祈念館を出て、車で10分ほどのところにある喜屋武岬へ向かってみた。 そこが沖縄戦の ‘最後の地’ ともちろん知っていて・・・。東シナ海と太平洋を真っ二つに分ける岬はとてもきれいで風が強く、真っ青な空に岬の先が突き刺さっていた。

慰霊碑の近くに小さな東屋があって地元民がやはりゆんたく(おしゃべり)していた。「ひめゆりの塔から来たのだ」 と言うと地元民の男性一人がおもむろに立ち上がり、実際に沖縄の人々が追い詰められ命を落としたという崖を見せてくれた。 私は怖くてそこまでいけなかった。 が、母は高所恐怖症なはずなのに男性に身を支えられながらはるか30メートル下をのぞいていた。震える母の足元には小さな花と、小さな卒塔婆が立っている。 何よりもここに沖縄の現実がある気がした。
旅の終わりに。
2年ぶり3日間の沖縄滞在。 最後に訪れたのが沖縄戦の激戦地となった本島南部だった。母は 「なんだか気持ちが重くなったわ・・・」 と嘆いた。 でも、それがあっての沖縄なのである。1年ほど前の深夜、某局の映像で60年前の沖縄の人々が何の迷いもまく断崖を飛び降りる姿を見たことがあった。 ひとり部屋で見ていて吐き気を催したほどショックだった。そして、実際にその場所に立ってみて思ったことがある。 心地良い風、抜けるように真っ青な空、屈託ない顔で揺れる真っ赤なハイビスカス、門の外を見守るシーサー、どこまでも珊瑚が続くきらきらの海・・・。

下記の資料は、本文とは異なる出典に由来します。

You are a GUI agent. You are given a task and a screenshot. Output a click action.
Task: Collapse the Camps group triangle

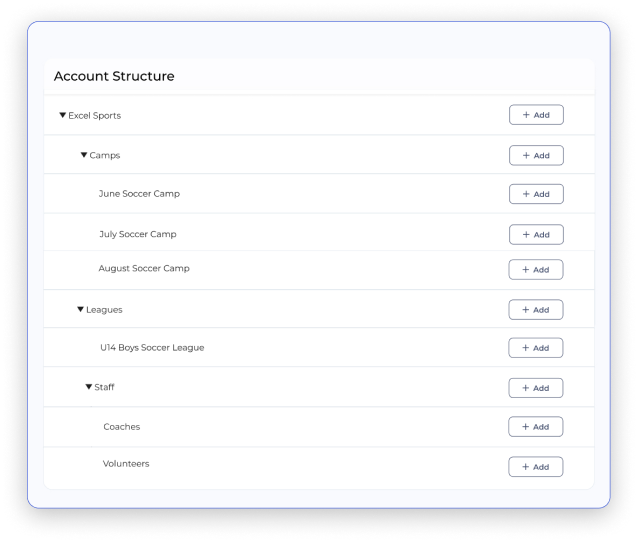[x=84, y=155]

60年前も風景はまったく同じだったはずなのに、私はいまこんなに自由な身ですべてを 「きれい」 ということができて幸せだ、と。 空を見上げる余裕もなく、花を愛でる感情もなく沖縄の人々は戦争の中を生きていた。彼らが勝手に突きつけられた悲劇を二度と誰にも味わってほしくない、喜屋武岬で願った。
沖縄で活躍する歌手が唄う歌の中に “人に優しくされたとき 自分の小ささを知りました” というフレーズがあります。 沖縄の人は皆やさしかった。 それは痛みを背負っているからなのだろうか。 そんなことを思いました。少しでもおおきな人間になりたい、そう願いながら母との沖縄旅行を終えたのでした・・・。